Mit schlechteren Karten, die man sich, einmal mehr, selbst bzw. hauseigener, rotzfrecher Präpotenz, zuzuschreiben hat, könnte man, selbst wenn man es unbedingt wollte, gar nicht in einen, noch dazu einseitig gewünschten, Dialog einzutreten versuchen. Grundbedingungen, noch dazu in einem mehr als sensiblen Bereich (zumindest im Land der Verhandlungspartner) muten als Eintrittskarte für einen armseligen Bittsteller, (Kriegs-) Verlierer mit "leeren Händen" und einem großen Sack, gefüllt mit Anliegen, am Rücken, doch eher befremdlich und merkwürdig an. Der Chefdiplomat aller Europäer wird froh sein können, wenn er afghanischen Boden, auf den Knien rutschend und prall gefüllten Geldkoffern im Gepäck, überhaupt betreten darf. Hochmut kommt bekanntlich vor dem Fall und ebenso vor der Demut. Letztere werden Borrell & Co aber sicherlich noch (kennen) lernen.

(Quelle: https://www.nzz.ch - Stringer / EPA)

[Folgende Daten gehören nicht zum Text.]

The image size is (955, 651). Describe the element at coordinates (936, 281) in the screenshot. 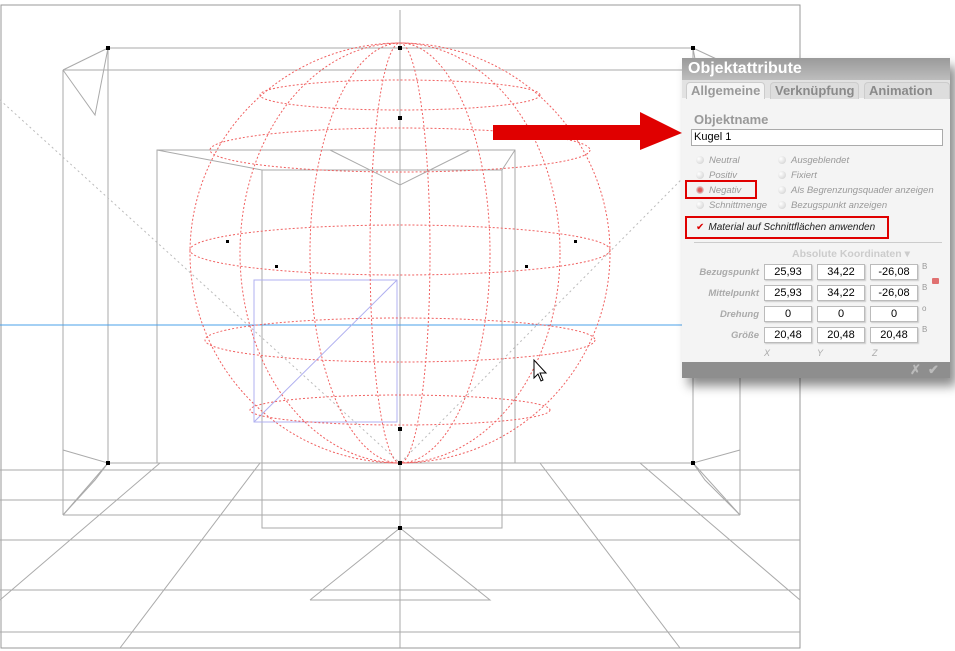

I see `lock-icon` at that location.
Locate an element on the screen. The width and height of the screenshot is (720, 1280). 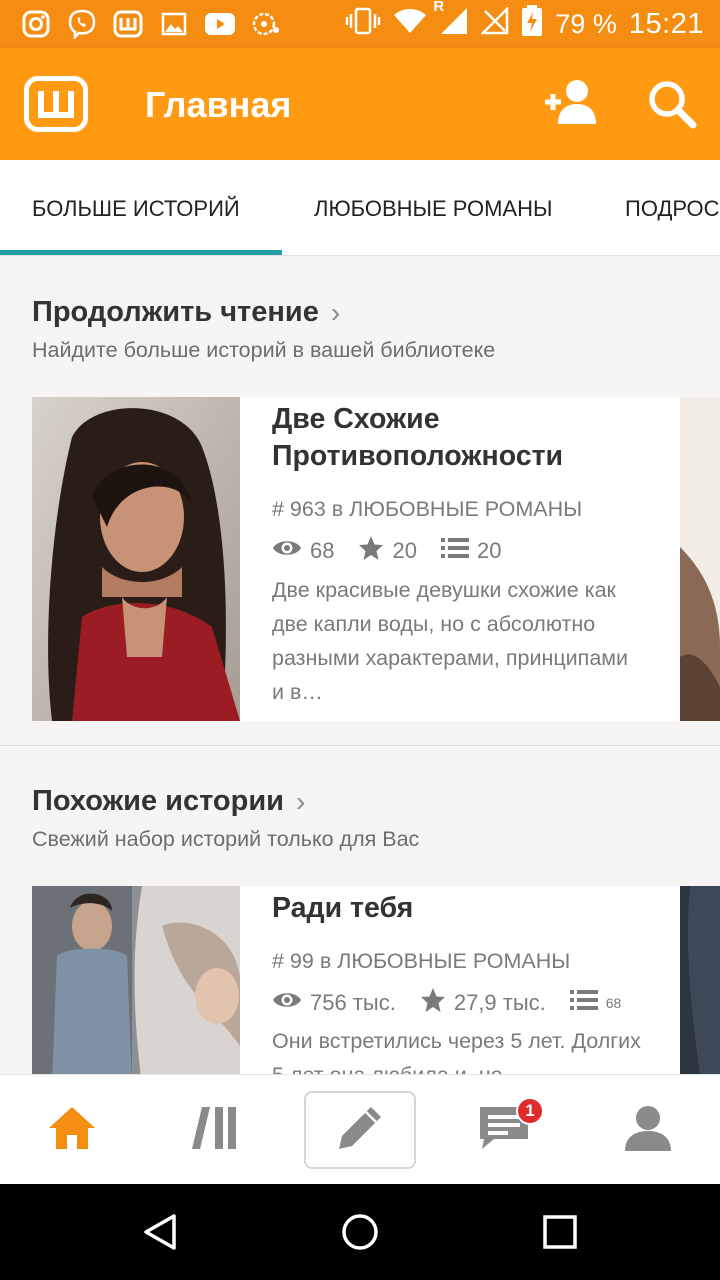
votes-stat: 27,9 тыс. is located at coordinates (483, 1003).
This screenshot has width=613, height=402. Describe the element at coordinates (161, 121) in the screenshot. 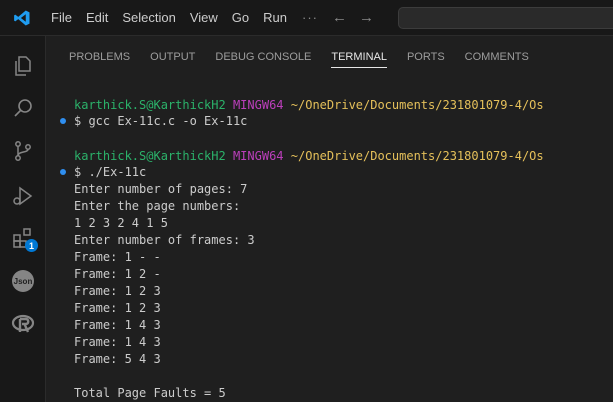

I see `terminal-command: $ gcc Ex-11c.c -o Ex-11c` at that location.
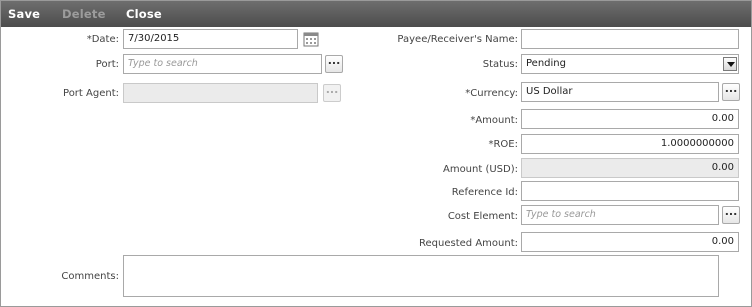  What do you see at coordinates (102, 40) in the screenshot?
I see `date-label: *Date:` at bounding box center [102, 40].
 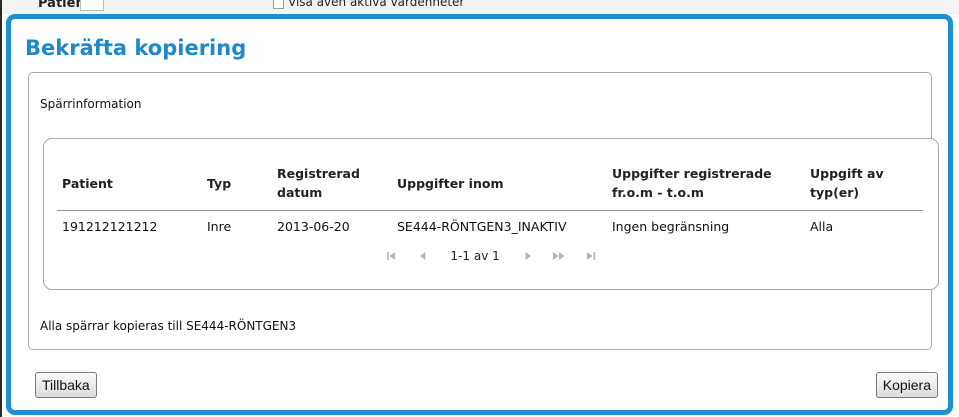 I want to click on last-page-icon, so click(x=591, y=256).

Kurz und Schallenberg würden dieses "Problem" diplomatisch, auf ihre bewährte Art, lösen. Sie würden die Taliban-Regierungsriege nach Österreich einladen und zum Zeichen der Solidarität mit allen Afghanen am Objekt mit der Geschäftsanschrift Ballhausplatz 2, 1010 Wien, die Flagge der präsidentiellen Republik Afghanistan hissen.

Schallenberg und Nehammer könnten diesen Staatsbesuch zum Anlass nehmen, alle abzuschiebenden Afghanen dem hohen Besuch aus dem Osten, sozusagen als morgendliche Gabe, als "Handgepäck", auf die Heimreise mitzuschicken. Damit wäre auch das leidige Thema "Abschiebung von Afghanen" vom Tisch; N./S. müssten sich nicht länger für ihr starr-stupides wie rechtswidriges Verhalten öffentlich verunglimpfen und schelten lassen - alles wäre bestens, alle zufrieden und Österreich wieder einmal Vorreiter auf heiklem Terrain.

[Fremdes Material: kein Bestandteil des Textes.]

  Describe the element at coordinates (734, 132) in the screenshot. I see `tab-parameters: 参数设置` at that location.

Noch ein Tipp für Kurz & Co: Ich würde den Taliban-Anführern ein Geschenk der besonderen Art zukommen lassen. Einen edlen Lipizzaner aus der hauseigenen Pferdemanufaktur "Hofreitschule". Der Grund dafür ist leicht erklärbar. Buzkashi ist der Lieblingssport der Afghanen und als Preis für den Sieger bei diesem Wettbewerb wird des Öfteren ein Pferd ausgelobt. Ein Lipizzaner mehr oder weniger fällt in Österreich nicht großartig auf; für die Taliban wäre es hingegen ein sehr stolzer, willkommener Preis; Gastfreundschaft verbindet, wie man weiß; darüber hinaus haben auch schon andere Lipizzaner das Land in Richtung Osten und Westen verlassen; erinnert sei u.a. an "Maestoso Blanca" und, zuletzt, Neapolitano Theodorosta".

(Quelle: https://derstandard.at - Foto: APA/Fohringer)

Was für Präsidenten und Prinzen recht und billig ist, kann für einen Taliban nicht wertvoll genug sein. Kritiker von Gastgeschenken würden in diesem ganz besonderen Anlassfall ganz sicher verstehen, wie diplomatisch sinnvoll ein solches Präsent doch wäre.